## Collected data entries

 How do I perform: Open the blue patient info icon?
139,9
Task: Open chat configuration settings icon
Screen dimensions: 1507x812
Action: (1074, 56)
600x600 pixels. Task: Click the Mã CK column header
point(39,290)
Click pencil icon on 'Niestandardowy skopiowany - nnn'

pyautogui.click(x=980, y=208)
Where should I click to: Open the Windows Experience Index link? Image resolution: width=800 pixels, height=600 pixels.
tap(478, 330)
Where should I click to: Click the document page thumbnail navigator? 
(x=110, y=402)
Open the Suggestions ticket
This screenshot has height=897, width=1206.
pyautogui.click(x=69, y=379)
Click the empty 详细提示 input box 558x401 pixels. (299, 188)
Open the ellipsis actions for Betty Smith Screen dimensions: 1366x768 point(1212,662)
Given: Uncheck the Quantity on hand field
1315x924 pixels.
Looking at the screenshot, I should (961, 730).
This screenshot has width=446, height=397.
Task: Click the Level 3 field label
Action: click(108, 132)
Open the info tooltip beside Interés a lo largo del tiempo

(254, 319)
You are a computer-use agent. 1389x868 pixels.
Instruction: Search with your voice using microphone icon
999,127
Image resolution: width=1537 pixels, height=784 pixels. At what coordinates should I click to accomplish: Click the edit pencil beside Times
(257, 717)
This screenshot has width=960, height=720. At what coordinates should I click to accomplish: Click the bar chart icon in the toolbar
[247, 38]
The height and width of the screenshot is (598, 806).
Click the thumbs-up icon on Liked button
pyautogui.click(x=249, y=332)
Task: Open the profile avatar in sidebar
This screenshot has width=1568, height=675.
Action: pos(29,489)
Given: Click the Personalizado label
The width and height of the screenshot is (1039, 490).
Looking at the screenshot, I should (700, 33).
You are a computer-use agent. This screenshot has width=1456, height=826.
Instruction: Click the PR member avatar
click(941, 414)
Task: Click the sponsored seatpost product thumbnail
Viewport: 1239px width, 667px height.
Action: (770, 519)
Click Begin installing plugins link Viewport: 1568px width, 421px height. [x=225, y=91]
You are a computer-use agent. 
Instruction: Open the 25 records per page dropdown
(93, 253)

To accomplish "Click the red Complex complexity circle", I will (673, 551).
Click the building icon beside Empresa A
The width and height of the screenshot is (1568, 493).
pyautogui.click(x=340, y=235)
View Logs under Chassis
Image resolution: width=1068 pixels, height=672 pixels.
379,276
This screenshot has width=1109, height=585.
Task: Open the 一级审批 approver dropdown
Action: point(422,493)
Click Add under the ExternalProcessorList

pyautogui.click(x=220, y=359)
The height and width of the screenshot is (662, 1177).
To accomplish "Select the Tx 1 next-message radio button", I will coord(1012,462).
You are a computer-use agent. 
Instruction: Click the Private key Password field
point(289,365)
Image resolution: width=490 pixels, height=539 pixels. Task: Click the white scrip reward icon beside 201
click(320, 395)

## Task brief
Above are some lines. Repeat exactly, and only, those from the line that has "Where should I click to: Click" through the line that has "Given: Uncheck the Quantity on hand field".

## Your solution
Where should I click to: Click the document page thumbnail navigator? 
(x=110, y=402)
Open the Suggestions ticket
This screenshot has height=897, width=1206.
pyautogui.click(x=69, y=379)
Click the empty 详细提示 input box 558x401 pixels. (299, 188)
Open the ellipsis actions for Betty Smith Screen dimensions: 1366x768 point(1212,662)
Given: Uncheck the Quantity on hand field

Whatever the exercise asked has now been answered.